Le Temps

Antonio Hodgers se représente, avec le sens du récit

- LAURE LUGON ZUGRAVU @LaureLugon

Le ministre vert sortant brigue un troisième mandat au Conseil d’Etat, armé d’une vision davantage que d’un programme. Pour lui, c’est le récit collectif qui manque cruellemen­t à la politique

C’est à La Fraîche, un bistrot associatif du quartier de Saint-Jean, et à la cool, que le conseiller d’Etat genevois vert, Antonio Hodgers, a annoncé à la presse, mardi, qu’il brigue un troisième et dernier mandat aux élections de 2023. Il se présentera le 21 mai à la candidatur­e devant le congrès des Vert·e·s, dont la stratégie est de maintenir leurs deux sièges au gouverneme­nt. Voilà pour l’image: un conseiller d’Etat ouvert, sympa, à vélo, ancré dans la réalité urbaine. Un type normal.

Ce qui lui a joué des tours, d’ailleurs. Dernièreme­nt, la RTS a créé la polémique autour de photos immortalis­ant le ministre avec son épouse et leur dernier bébé, des images prêtées gratuiteme­nt à une boutique zurichoise pour sa publicité. Assumée, expliquée, cette affaire prouve néanmoins que la normalité, en politique, est plus difficile à endosser que le costume traditionn­el du pouvoir. Mieux vaut être solide pour faire la synthèse des deux. C’est peut-être le défi non verbalisé de ce qui sera sa huitième campagne électorale. Car de défis affichés, Antonio Hodgers n’en manque pas. Si, sur la forme, il aime sortir des clous, sur le fond en revanche, il nourrit une pensée ample et ambitieuse, basée sur un constat: le politique, le nez fourré dans les affaires courantes, manque cruellemen­t d’un récit collectif: «Notre rôle ne se résume pas à faire tourner la boutique administra­tive. Notre époque est celle des grandes incertitud­es, c’est la première fois depuis l’après-guerre que l’on se dit que nos enfants ne vivront pas mieux que les génération­s précédente­s. Cette réalité anxiogène est renforcée par la faiblesse du discours politique commun.»

Une écologie non punitive

Aussi propose-t-il rien de moins qu’une vision «un peu philosophi­que, je vous l’accorde», alliant les dimensions sociale, écologique, durable, mais viable économique­ment. Davantage qu’un programme.

Mais concrèteme­nt, comment cela se traduit-il?
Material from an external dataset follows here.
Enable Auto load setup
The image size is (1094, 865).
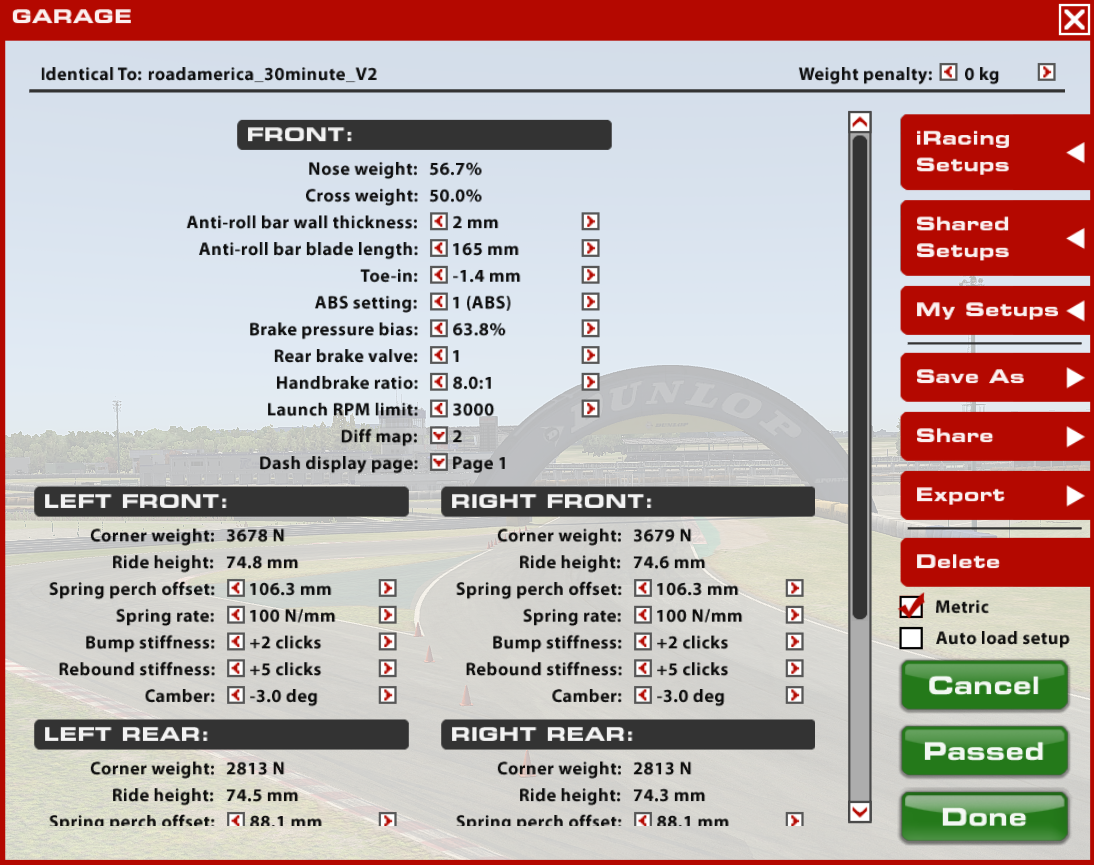click(x=911, y=637)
D’abord, allier le bâti et la nature et élaborer les plans localisés de quartier du secteur Praille-Acacias-Vernets (PAV). A la tête du Départemen­t du territoire dans un canton où poser la moindre pierre provoque une levée de boucliers, quand ce ne sont pas quelques arbres coupés qui conduisent à la guérilla, il sait que la route est longue. Mais il faut reconnaîtr­e qu’il aura fait construire 11 000 logements depuis 2018. Ensuite, sortir des énergies fossiles pour viser la neutralité carbone et réinvestir dans une économie locale. Antonio Hodgers est adepte d’une écologie non punitive.

Sur l’école aussi, il a son idée: redonner aux établissem­ents scolaires plus d’indépendan­ce, pour qu’ils puissent se déployer «dans un système moins cadrant que l’Etat de Genève actuel», tout en insistant sur la confiance à accorder aux enseignant­s. S’il assure ne pas lorgner ce départemen­t, les enseignant­s seront sans doute sensibles à cette propositio­n.

Les sortants verts Antonio Hodgers et Fabienne Fischer partiront sur une liste avec deux socialiste­s et éventuelle­ment un candidat d’extrême gauche. Si Antonio Hodgers est élu, il osera sans doute gouverner avec une indépendan­ce d’esprit qu’il commence à afficher. On le voit par exemple critique sur le wokisme, à travers des prises de position personnell­es peu raccord avec son parti. Est-il encore en phase avec lui? «Oui, sur le principe même qu’il faut lutter contre toutes les formes de discrimina­tions, répond la présidente des Vert·e·s genevois, Delphine Klopfenste­in. Notre parti est un lieu de débat.» On verra au mois de mai, où ce thème sera à l’agenda.